Travail demandé
(a) Traduisez en anglais la phrase suivante du texte sur les chansons de Michael Jackson : « Le riff de guitares qui surgit dès l’intro installe d’emblée l’ambiance de la chanson. »
(b) D’après le texte sur les chansons de Michael Jackson, qui jouait du clavier pour le solo d’harmonica ?
(c) Poursuivez le texte sur les chansons de Michael Jackson à la suite de sa dernière phrase.

Extrait source

--- --- ---

La ballade est emballée dans des arrangements doux et confortables. Le riff de guitares qui surgit dès l’intro installe d’emblée l’ambiance de la chanson. Les accords plaintifs descendent comme une âme en peine, et dès les premières lignes la voix de Michael reflète la tristesse de cette histoire.

Le pont de la chanson contient un solo d’harmonica, ou plutôt d’un instrument qui tente de s’en approcher : « C’était en fait un harmonica joué sur synthétiseur », révèle Matt Forger. « Et c’était John Barnes derrière le clavier. C’est un musicien très talentueux. Et il pouvait jouer de plusieurs instruments, comme des cuivres par exemple. Il pouvait comprendre comment un musicien jouait du véritable instrument et savait comment attaquer certaines notes. Ca faisait partie des choses pour lesquelles il était très talentueux et très polyvalent ».

I’m so Blue est présenté sur BAD 25 comme une demo. Cet enregistrement assez abouti doté d’arrangements bien ficelés semble appartenir à une autre catégorie. Ce que la plupart des artistes considéraient comme des enregistrements finaux, Michael Jackson préférait les appeler « demos ».

Song Groove (AKA Abortion Papers)
Enregistré par Brian Malouf & Gary O
Dans Song Groove, Michael Jackson aborde un thème qui continue d’alimenter de nombreux débats dans nos sociétés : l’avortement. C’est un sujet que d’autres artistes pop ont déjà abordé. Contre toute attente, Jackson a décidé d’écrire une chanson sur la question, tout en essayant de ne pas offenser les femmes confrontées à une telle situation.

--- --- ---

Données
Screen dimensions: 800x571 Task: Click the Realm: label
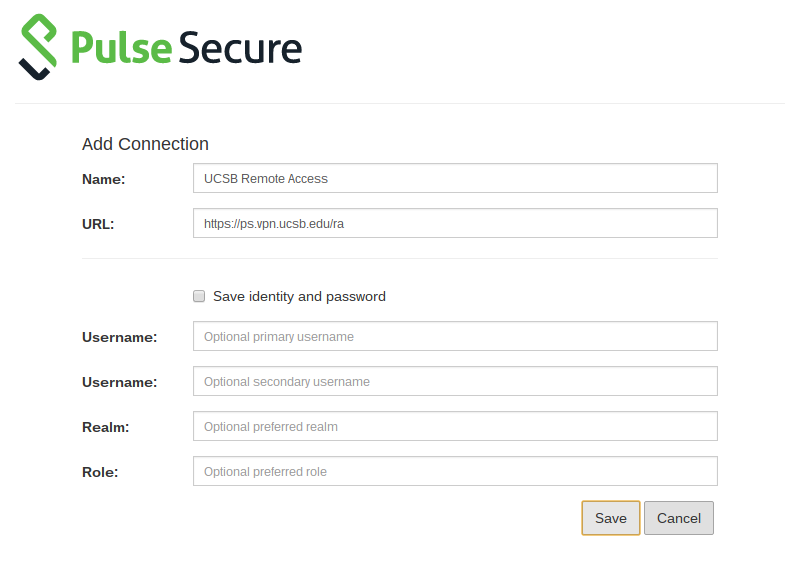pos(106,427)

--- --- ---

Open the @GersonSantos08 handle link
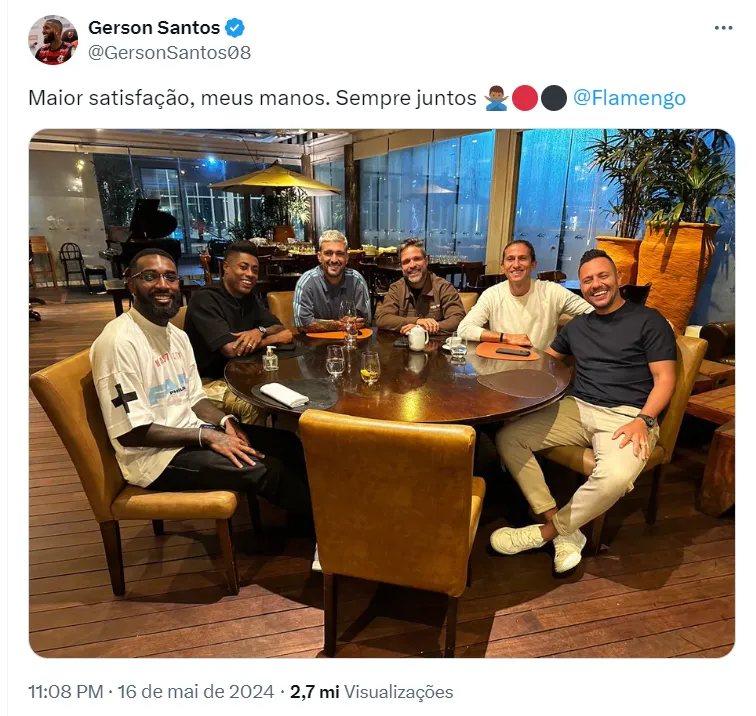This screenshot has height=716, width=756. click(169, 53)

--- --- ---

En réponse
(a) The guitar riff that bursts in from the intro immediately sets the mood of the song.

(b) John Barnes.

(c)
Le titre de la chanson, Song Groove, est suivi d’un sous-titre: Abortion Papers (formulaires d’avortement). Il semble que les deux ont du mal à coller : comment l’expression Song Groove peut être utilisée pour une chanson sur l’avortement? Le génie de Jackson réside notamment dans sa faculté à concevoir des uptempos très accrocheurs qui abordent des thèmes profonds et sombres. Billie Jean est sans aucun doute le meilleur exemple avec l’histoire de cette femme qui prétend avoir porté l’enfant de Jackson. Dans Abortion Papers, le chanteur s’appuie également sur un rythme endiablé pour transmettre son message. Cette histoire de double titre illustre comment Jackson pouvait travailler sur des idées de chansons: « Quand nous avons effectué nos recherches, il y avait deux bandes et chacune d’entre elles était une bande multi-pistes analogique avec Song Groove inscrit dessus », se souvient Matt Forger. « Mais nous n’avions pas réalisé qu’Abortion Papers avait été enregistré en deux moitiés. La première était sur une bande, et la seconde se trouvait sur une autre bande. Et en les écoutant je me suis dit : « cette bande est la moitié d’une autre que nous avons ». Et puis nous avons fait d’autres recherches pour finalement trouver une autre bande et nous avons dû assembler ces deux moitiés pour obtenir l’enregistrement complet ».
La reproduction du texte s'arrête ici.